▶ [Input material]:
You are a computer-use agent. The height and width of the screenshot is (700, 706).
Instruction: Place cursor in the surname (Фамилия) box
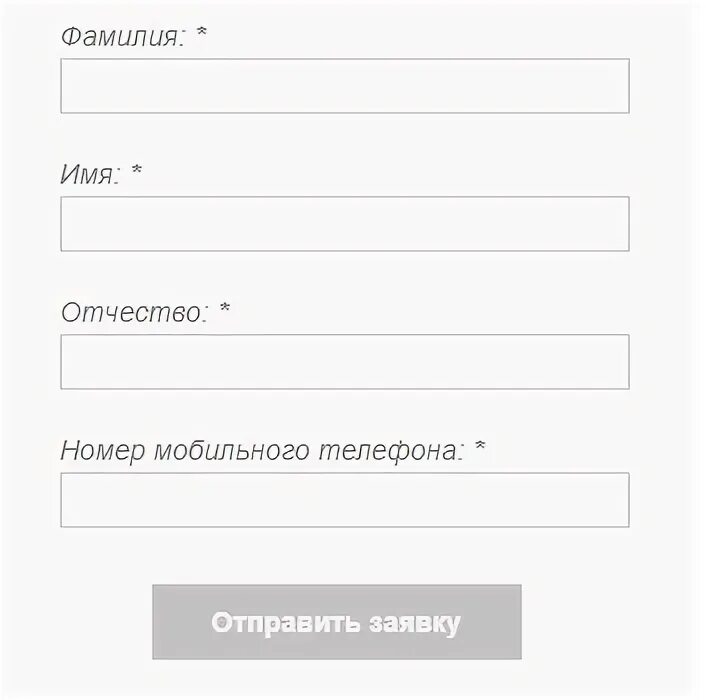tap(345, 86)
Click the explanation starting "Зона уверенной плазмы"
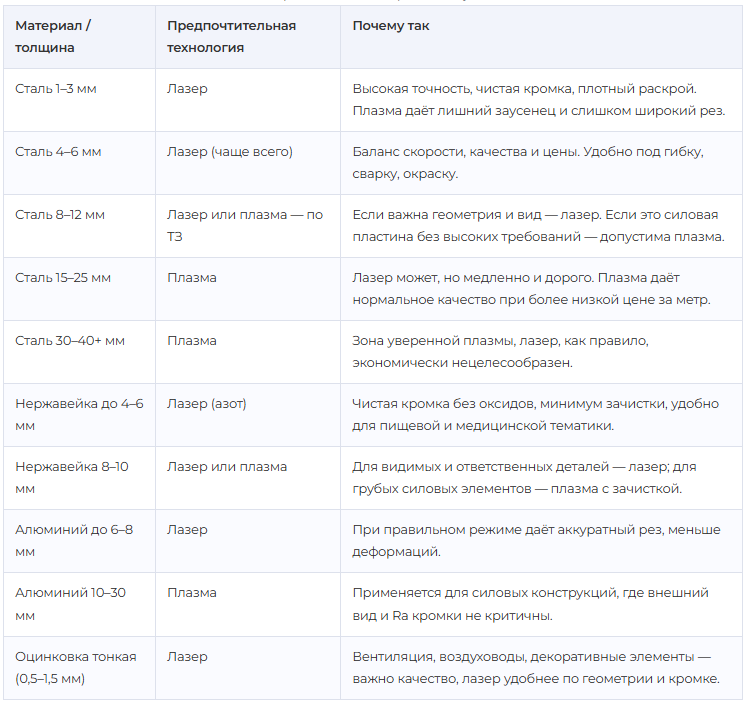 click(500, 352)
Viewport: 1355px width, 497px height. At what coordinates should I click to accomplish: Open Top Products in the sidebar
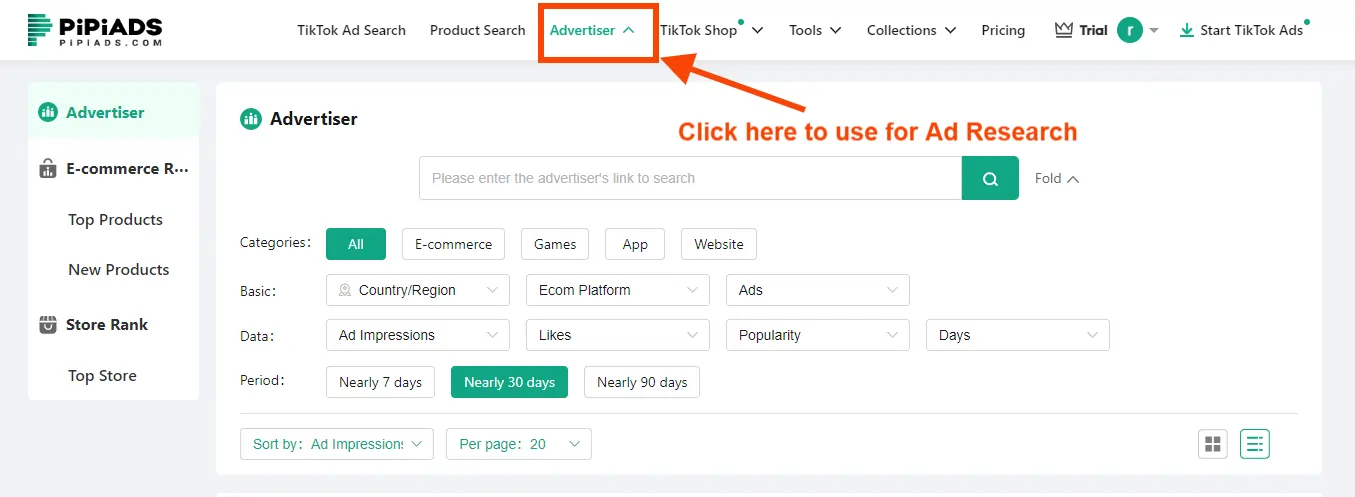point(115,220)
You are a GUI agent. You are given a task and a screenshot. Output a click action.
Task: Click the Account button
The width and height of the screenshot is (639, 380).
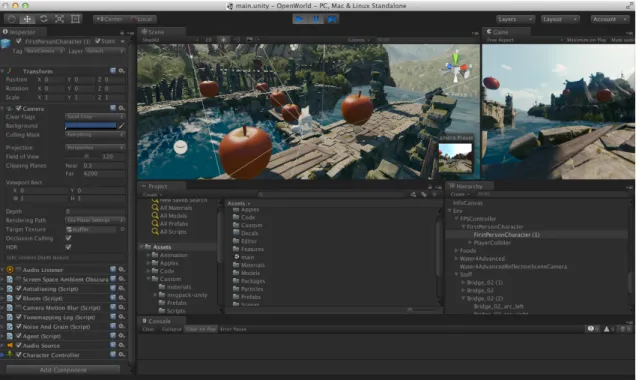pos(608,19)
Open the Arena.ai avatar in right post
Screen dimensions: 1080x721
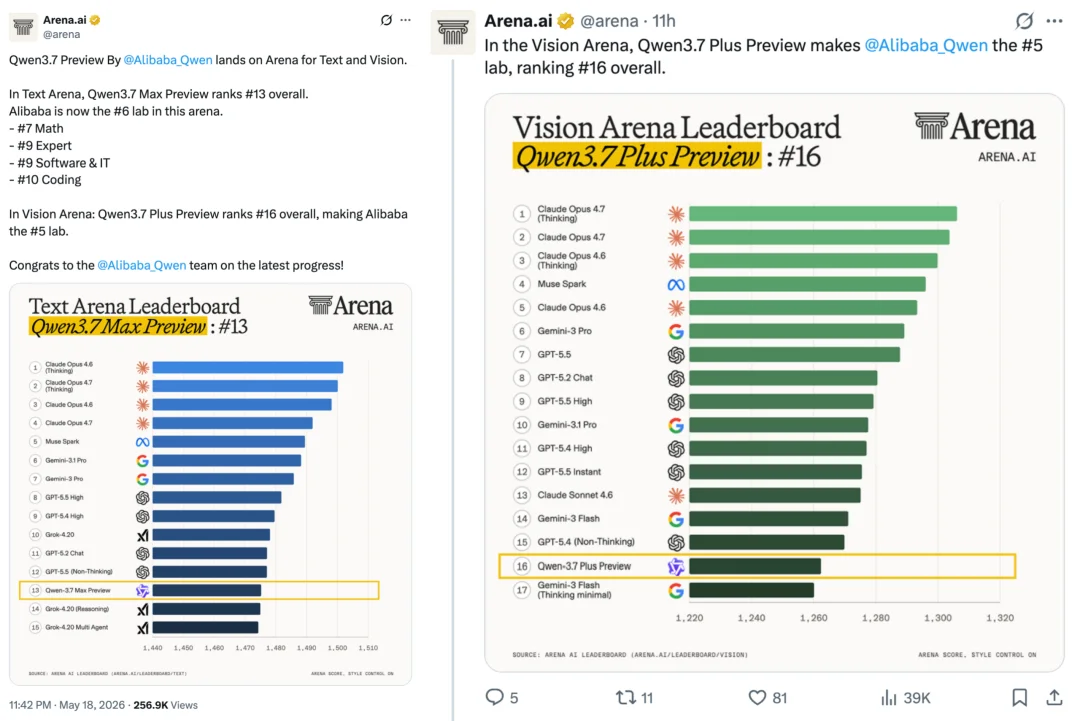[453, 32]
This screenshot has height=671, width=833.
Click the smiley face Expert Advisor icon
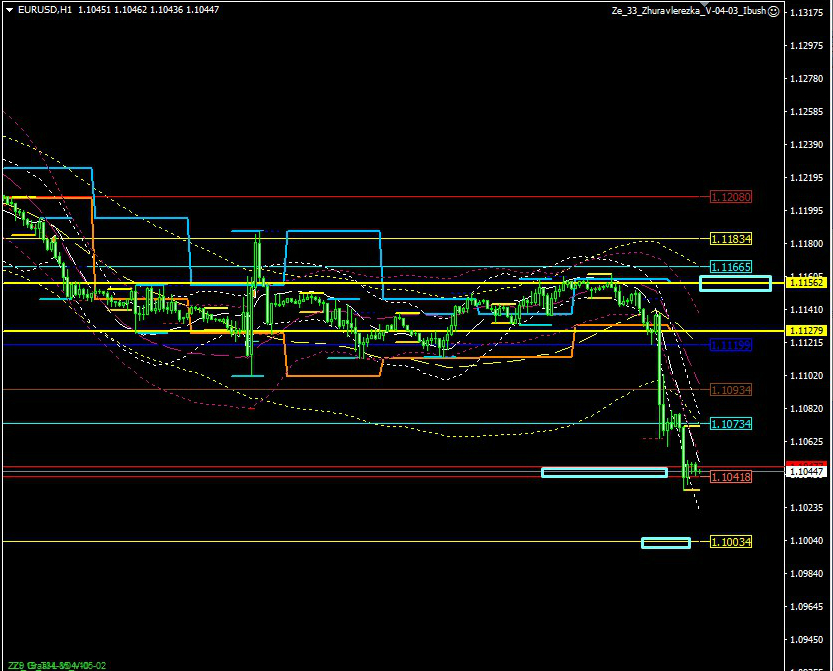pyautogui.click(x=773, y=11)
...
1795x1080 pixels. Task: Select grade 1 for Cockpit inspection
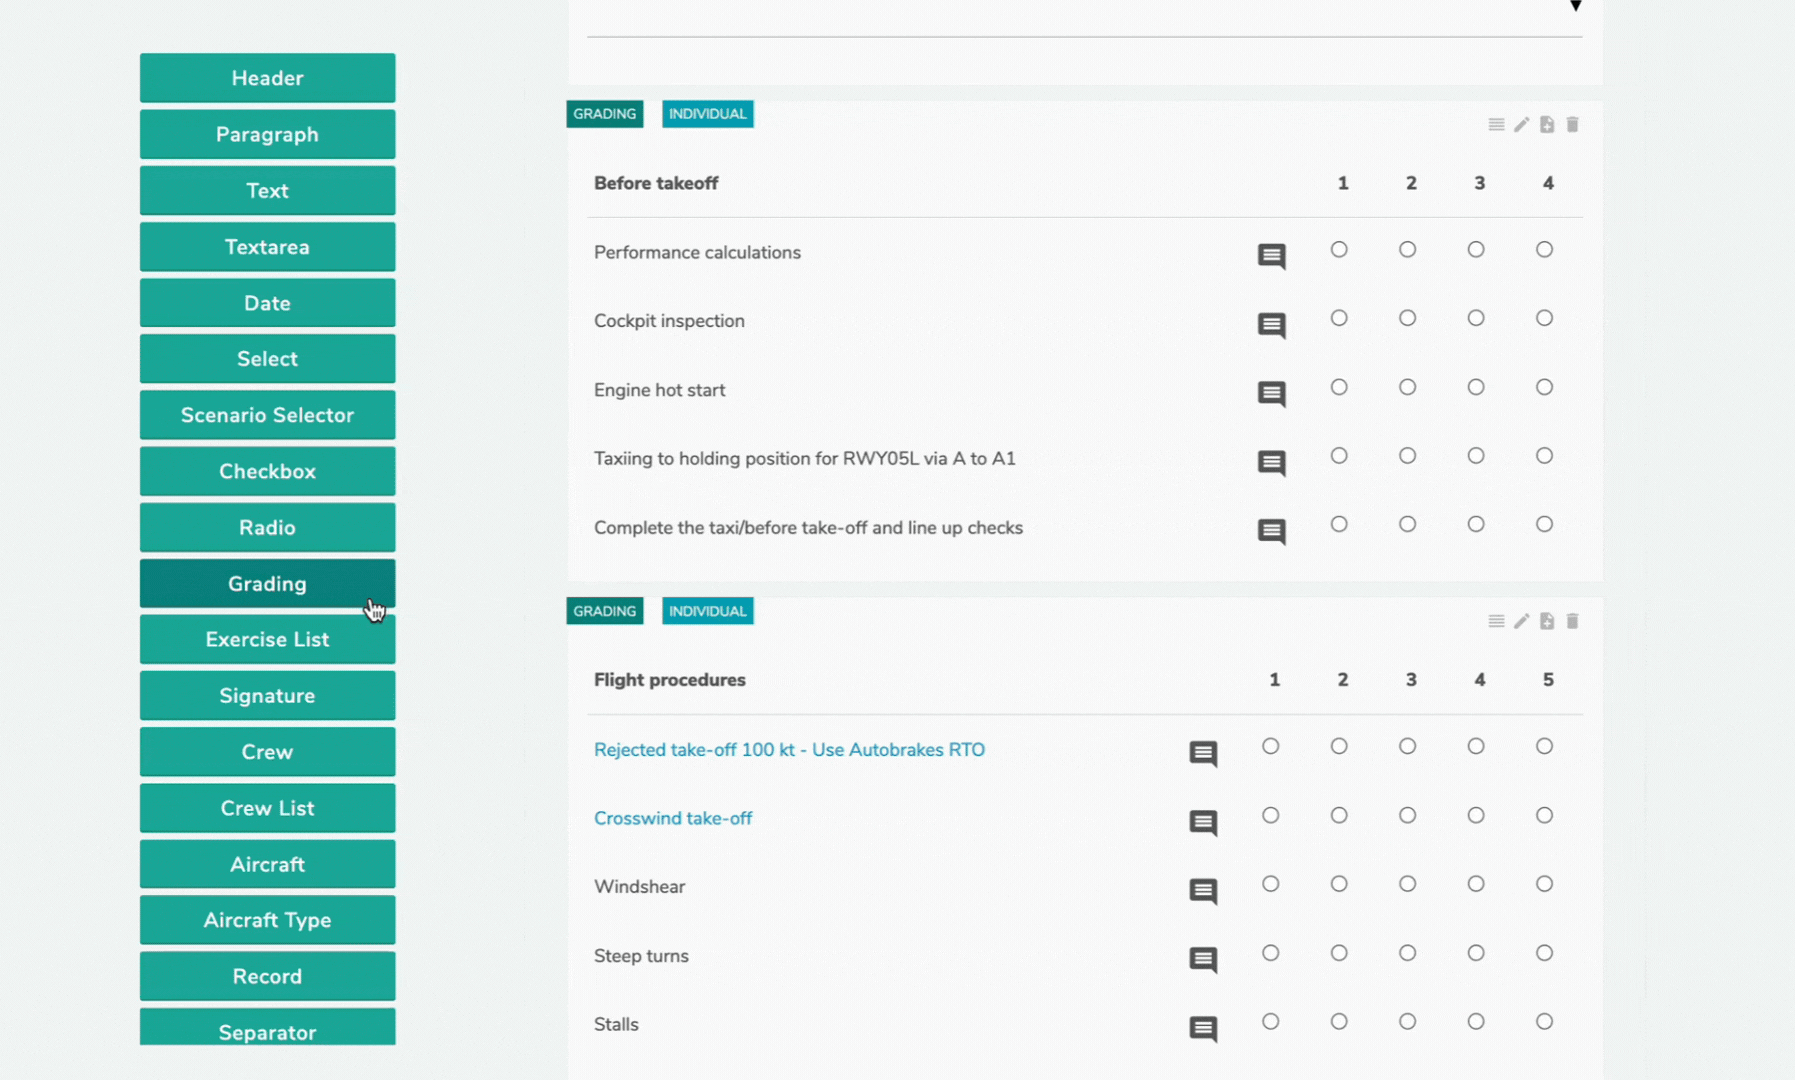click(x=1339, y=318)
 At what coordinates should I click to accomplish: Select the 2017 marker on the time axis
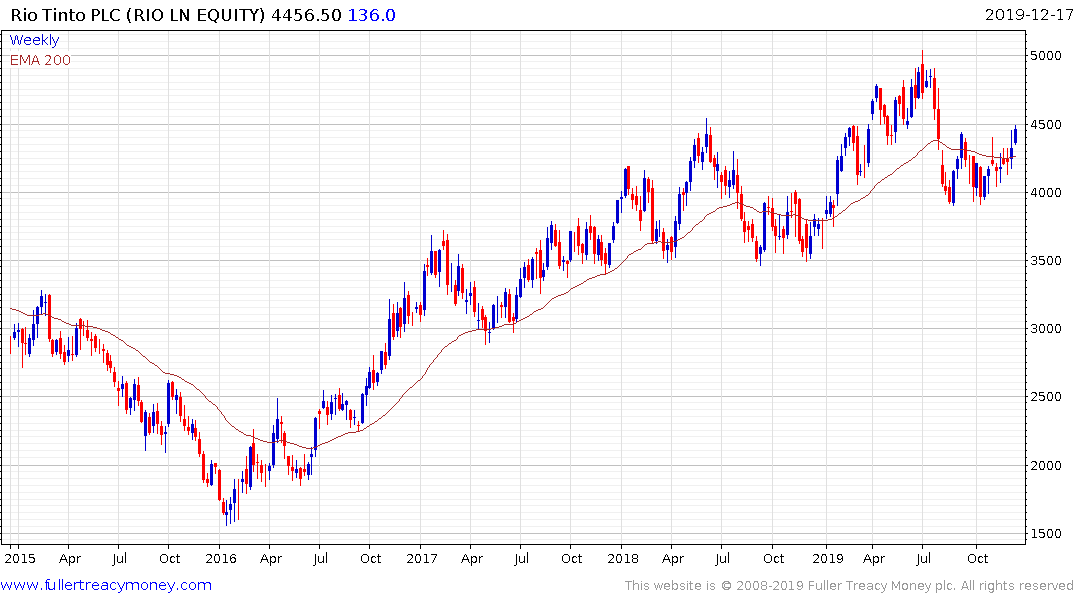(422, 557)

▶ [Exercise brief]:
In the data above, which lines include "agent"? Return those lines.

▶ [Result below]:
You are a computer-use agent. The height and width of the screenshot is (700, 706).
You are a GUI agent. You are given a task and a screenshot. Output a click action.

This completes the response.